Clearly, there is no single answer to this question and the answer depends on a number of factors including the market structure, provider responsiveness to intrinsic vs. extrinsic motivation, provider sample size, and the ability to accurately measure quality of care. Douglas Conrad (2015) uses agency theory to provide an overview of existing value-based payment systems. The article is a wonderful overview and has a number of useful insights. For instance, Conrad describes why stable payment arrangements and quality measures are most useful for changing provider behavior:
Microeconomics has established that long-run price elasticities of supply and demand are both greater in absolute value than the respective short-run elasticities.
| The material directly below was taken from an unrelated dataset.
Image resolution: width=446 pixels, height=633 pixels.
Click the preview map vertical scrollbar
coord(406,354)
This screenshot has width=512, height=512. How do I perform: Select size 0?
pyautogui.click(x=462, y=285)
In the short run, certain resources are fixed (e.g., capital inputs) and this dampens supply response to demand price…The Alternative Quality Contract in Massachusetts constitutes a successful example of this principle because of its 5-year duration, the fixity of its global payment method, and the predictable evolution of level of PMPM payment over time (Chernew et al. 2001; Song et al. 2012, 2014). In contrast, payers unexpectedly lowering PMPM payments or unexpectedly raising performance thresholds in future periods, seeking to capture an increased share of savings, will find that they might have “ shot themselves in the foot.” Short run surprises are likely to discourage future provider participation and to lower provider efficiency incentives. Similar consequences arise from Medicare accountable care organization (ACO) arrangements that inadvertently punish high-performing providers by rewarding improvement in, but not the level of, performance.
For those interested in value-based payment structures, this is a very interesting read.
- Douglas Conrad. The Theory of Value-Based Payment Incentives and Their Application to Health Care. Health Serv Res. 2015 Nov 9. doi: 10.1111/1475-6773.12408.